* Quellenauszug *
- - - - -

Die meistbereiste Stadt Japans ist die Metropole Tokyo, dicht gefolgt von Osaka. Beide Städte stehen stellvertretend auch für die Regionen, in denen sie liegen: Kantō und Kansai. Die Regionen haben jeweils ihre Eigenheiten, wie zum Beispiel den in der Metropolregion Osaka gesprochenen Dialekt „Osaka-ben“ oder, dass man in Kantō auf der linken Seite der Rolltreppe steht und in Kansai auf der rechten Seite. Doch auch in der Küche zeigen sich Unterschiede…
Ich besuche aktuell an der Uni einen Japanischkurs, der sich mit der Küche Japans befasst und versucht, uns Studierenden die Sprache von der kulinarischen Seite her näherzubringen. Von der ersten Vorlesung an hat mich das Thema neugierig auf mehr gemacht. Deshalb dachte ich mir, dass ich hier auf meinem Blog eine Reihe starte, die sich mit genau diesem Thema befasst. Etwa alle zwei Wochen soll ein neuer Beitrag in der Reihe erscheinen.
Dieser Artikel stellt den zweiten Beitrag der Reihe dar. Im Folgenden werden die wichtigsten kulinarischen Unterschiede zwischen den beiden Regionen Kantō und Kansai herausgearbeitet und betrachtet, inwiefern diese heute noch bestehen.
Die Regionen Kantō und Kansai
Nicht nur touristisch, sondern auch wirtschaftlich sind Kantō und Kansai die relevantesten Regionen Japans. Neben japanischen Firmen sind auch viele internationale Firmen hier angesiedelt. Besonders in den beiden jeweils größten Städten Tokyo und Osaka treibt das die Mietpreise hoch, denn viele junge Japaner und Japanerinnen erhoffen sich eine gute Arbeitsstelle in der Großstadt. Dadurch haben sich um die Städte weitläufige Metropolregionen gebildet, die durch außerordentlich guten öffentlichen Nahverkehr und eine relativ junge Bevölkerung geprägt sind.

- - - - -

(Datenelemente)
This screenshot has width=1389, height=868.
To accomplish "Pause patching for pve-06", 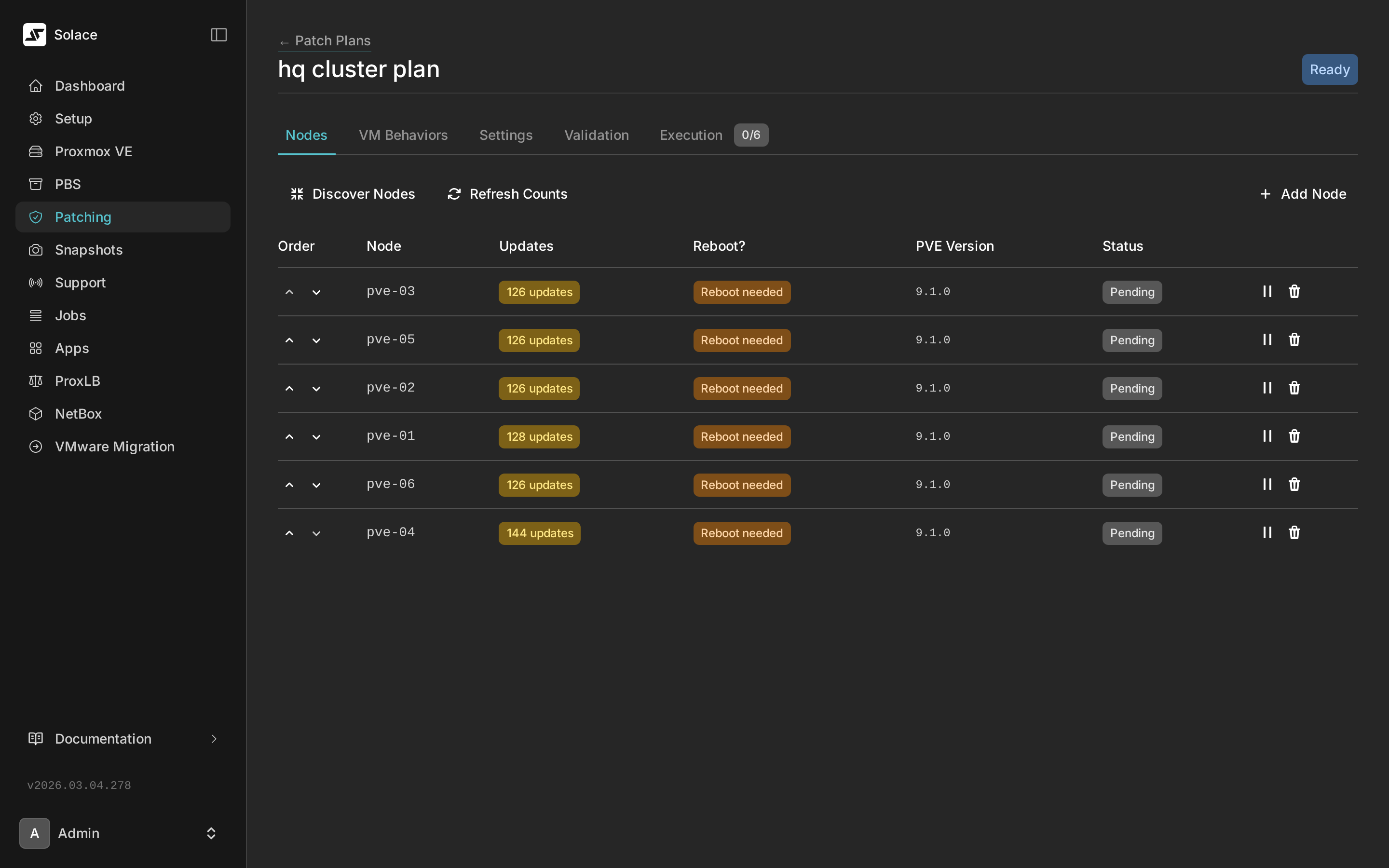I will coord(1267,484).

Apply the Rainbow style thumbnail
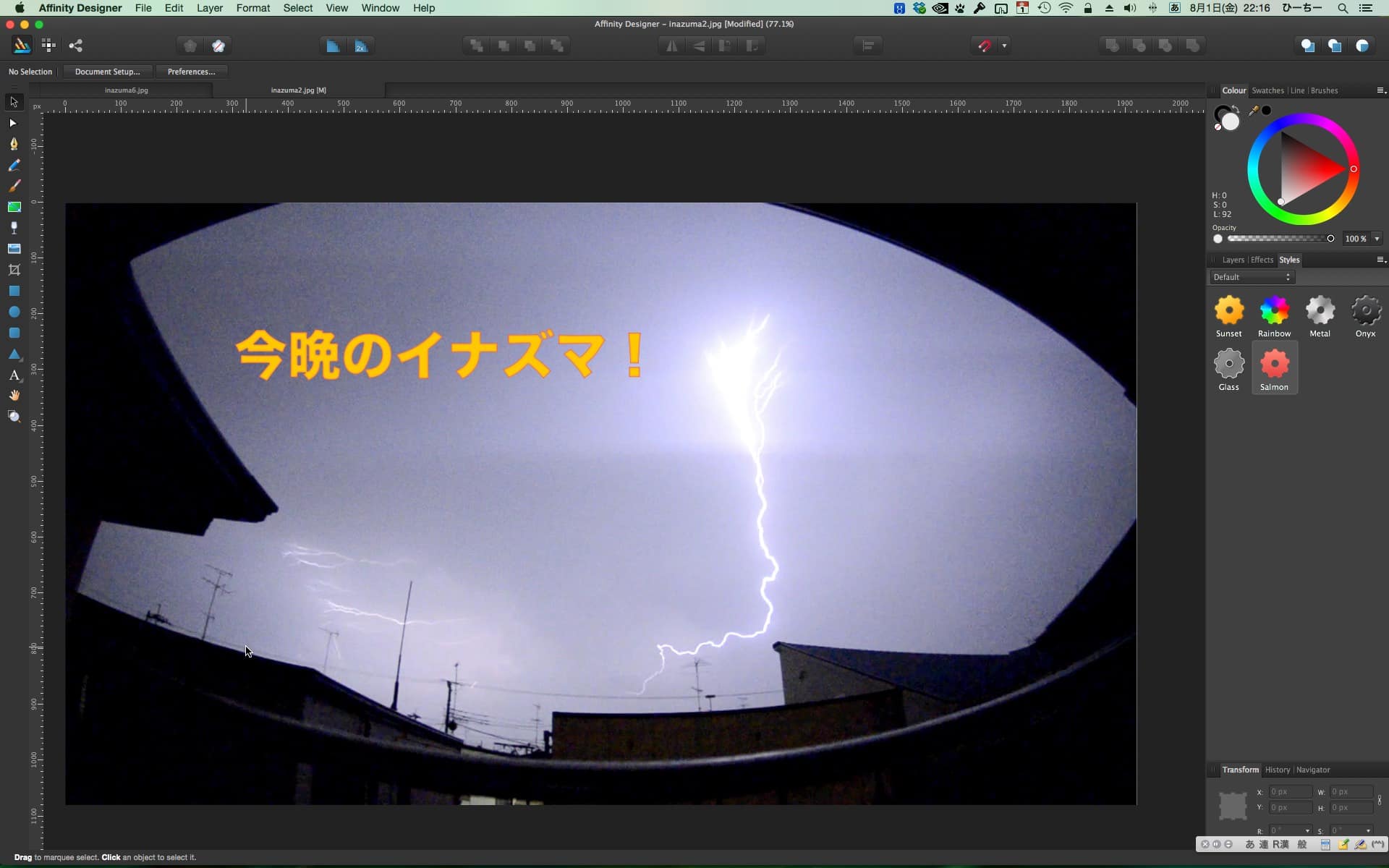coord(1274,312)
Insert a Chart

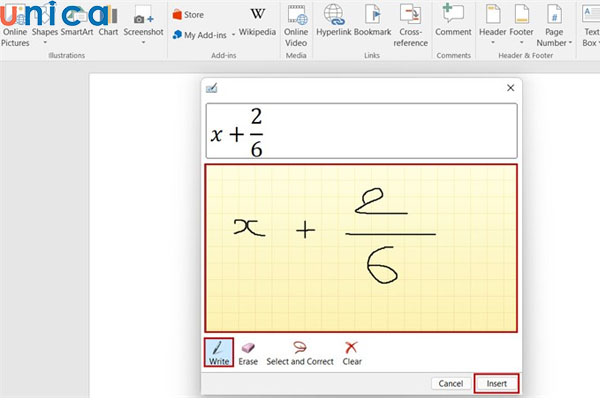point(108,24)
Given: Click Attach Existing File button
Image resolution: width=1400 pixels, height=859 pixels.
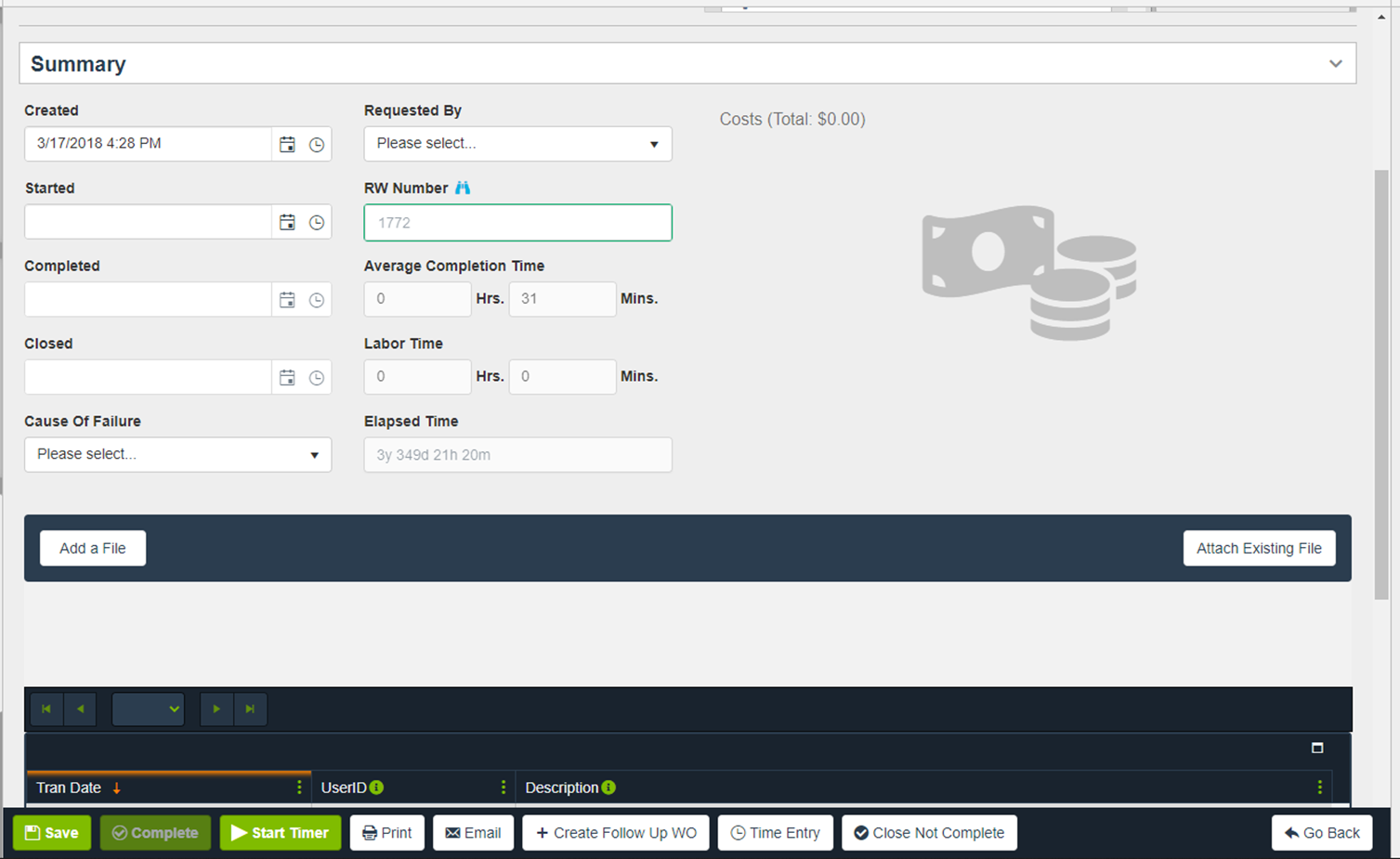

- - - - -

* Aufgaben *
1) Schreiben Sie bitte aus dem Text über Kantō und Kansai das Stück von „Dieser Artikel stellt“ bis „Bevölkerung geprägt sind.“ wortgetreu ab.
2) Setzen Sie den Text über Kantō und Kansai im Anschluss an seinen letzten Satz fort.
Die Zeilen spielen hierfür keine Rolle.

* Übungsergebnisse *
1)
Dieser Artikel stellt den zweiten Beitrag der Reihe dar. Im Folgenden werden die wichtigsten kulinarischen Unterschiede zwischen den beiden Regionen Kantō und Kansai herausgearbeitet und betrachtet, inwiefern diese heute noch bestehen.
Die Regionen Kantō und Kansai
Nicht nur touristisch, sondern auch wirtschaftlich sind Kantō und Kansai die relevantesten Regionen Japans. Neben japanischen Firmen sind auch viele internationale Firmen hier angesiedelt. Besonders in den beiden jeweils größten Städten Tokyo und Osaka treibt das die Mietpreise hoch, denn viele junge Japaner und Japanerinnen erhoffen sich eine gute Arbeitsstelle in der Großstadt. Dadurch haben sich um die Städte weitläufige Metropolregionen gebildet, die durch außerordentlich guten öffentlichen Nahverkehr und eine relativ junge Bevölkerung geprägt sind.

2)
Kantō besteht aus den sieben Präfekturen Chiba, Gunma, Ibaraki, Kanagawa, Saitama, Tochigi, und Tokyo. Die Region wird häufig auch als „Großraum Tokyo“ bezeichnet. Dieser Eindruck entsteht dadurch, dass all diese Präfekturen recht dicht besiedelt und mit Lokalzügen der Bahngesellschaft JR East verbunden sind. Somit ist das Zentrum Kantōs, Tokyo, von allen größeren Städten und Gemeinden aus relativ leicht zu erreichen.
Viele Städte in den benachbarten Präfekturen Chiba, Kanagawa und Saitama existieren als Satellitenstädte, die hauptsächlich aus Wohngebieten bestehen und nicht viele Arbeitsplätze bieten, da ein Großteil deren Bewohner täglich nach Tokyo pendelt. Einige wenige Arbeitnehmer in Tokyo nehmen sogar täglich den langen Arbeitsweg aus weiter entfernten Präfekturen wie Gunma oder Ibaraki auf sich.
Zu Kansai gehören die Präfekturen Hyōgo, Kyoto, Nara, Osaka, Shiga, und Wakayama; meist wird auch Mie noch zu Kansai gezählt. Im Zentrum der Region Kansai steht Osaka, die wirtschaftlich wichtigste Stadt der Region. Anders als in Kantō haben die anderen Präfekturen Kansais ihre Individualität behalten; das Pendelverhalten ist hier nicht so ausgeprägt, obwohl die einzelnen Präfekturen durch die Bahngesellschaft JR West miteinander verbunden sind. Auch touristisch ist die Region sehr interessant, denn hier liegen die beliebten Reiseziele Kyoto, Nara und Osaka nur jeweils eine Bahnstunde voneinander entfernt.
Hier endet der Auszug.